Les places seront chères en cette rentrée, non seulement en raison de la profusion des nouveautés qui, une fois encore, déferlent sur les tables des librairies, mais aussi en raison de la qualité des ouvrages proposés cette année. Comment éviter en effet, dans le domaine patrimonial, l’édition anthologique de Krazy Kat dont le tome 2 paraît au mois d’octobre ? C’est impossible.
D’abord parce que cette édition est le fruit d’un travail de réhabilitation de longue haleine entamé par Fantagraphics depuis plusieurs années qui a consisté à rassembler un choix de planches d’un monument de surréalisme qui a profondément influencé la bande dessinée contemporaine : on ne peut pas expliquer Crumb, Spiegelman ou David B sans cette influence essentielle, monument de poésie qui impressionna jusqu’à Morris et Franquin. Les Rêveurs s’emploient à publier en quatre volumes l’anthologie de dix livres de l’édition Fantagraphics dont les planches courent de 1925 à 1944, au rythme d’un volume par an (le premier est sorti l’année dernière, le dernier sera publié en 2015).

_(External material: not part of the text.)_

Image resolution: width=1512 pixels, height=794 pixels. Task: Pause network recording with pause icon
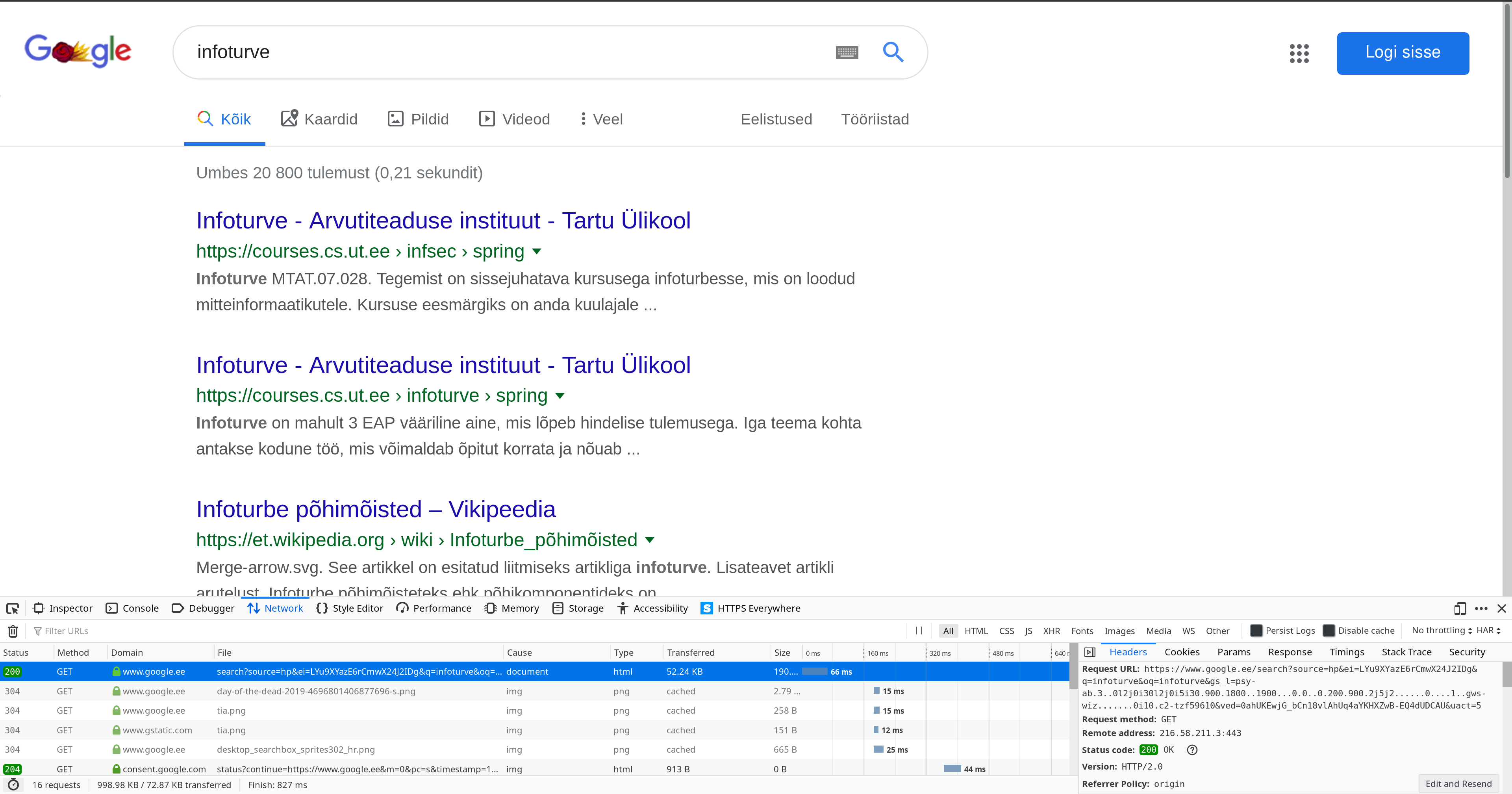tap(919, 631)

Elle tombe cette année à point nommé car 2013 célèbre le centenaire de la création du strip Krazy Kat, au départ un personnage secondaire d’une autre série, Dingbat Family, par le dessinateur et scénariste George Herriman (1880-1944) pour le New York Evening Journal du magnat de la presse William Randolph Hearst, l’un des principaux promoteurs de la bande dessinée moderne dans les quotidiens aux États-Unis au début du XXe Siècle.
Une œuvre cérébrale
Ce qui frappe dans Krazy Kat, c’est son intellectualisme. Nous ne sommes pas dans le surréalisme lyrique d’un Little Nemo qui appliquait à l’art graphique une burlesque interprétation des théories de Freud ; mais dans une application poétique, ascétique, d’une richesse symbolique sans égale dans la BD US.
Le monde de Krazy est un univers mouvant, insaisissable, distancié (les personnages sont comme sur une scène, à quelques pas de la fosse d’orchestre), dans un décor dépouillé à la Beckett -le comté imaginaire de Coconino en Arizona- animé par un minimum d’acteurs où le triangle amoureux composé de la souris Ignatz, du félin Krazy et du chien-policier Pupp joue une place prépondérante. Cet univers cérébral dégage une poésie puissante qui impressionna d’emblée ses contemporains, à l’opposé d’une bande dessinée "commerciale", et qui contribua à faire sortie le comic-strip de sa gangue enfantine pour gagner, dès sa naissance pour ainsi dire, une prétention au 9e Art.
Cette magnifique édition de 264 pages rend d’autant mieux justice à Herriman que la traduction est assurée par Marc Voline, poète à ses heures (on avait pu le lire très tôt, dès la fin des années 1970, dans la revue d’avant-garde Luna-Park de Marc Dachy). Elle s’avère particulièrement savante et il faut l’être pour appréhender l’invention langagière du dessinateur américain, largement en avance sur celle d’un James Joyce ou celle du Mouvement surréaliste. On ajoute que le soin apporté au lettrage et aux titrailles par François Giraudet est pour une bonne part dans cette réussite. L’album sera disponible en librairie à partir du 24 octobre prochain.
Heureusement que les Rêveurs publient peu, car l’autre nouveauté de leur catalogue de rentrée, un ouvrage de l’Argentin Jorge Gonzàles, El Gran Surubi (sc. Pedro Mairal) qui paraît le 10 octobre prochain, est lui aussi inévitable. L’auteur qui nous avait épaté avec Chère Patagonie (éditions Dupuis) continue à séduire.
De 1913 à 2013, la bande dessinée s’est considérablement renouvelée tout en conservant des productions intègres et sans concession. La rentrée des Rêveurs nous en fait une jolie démonstration.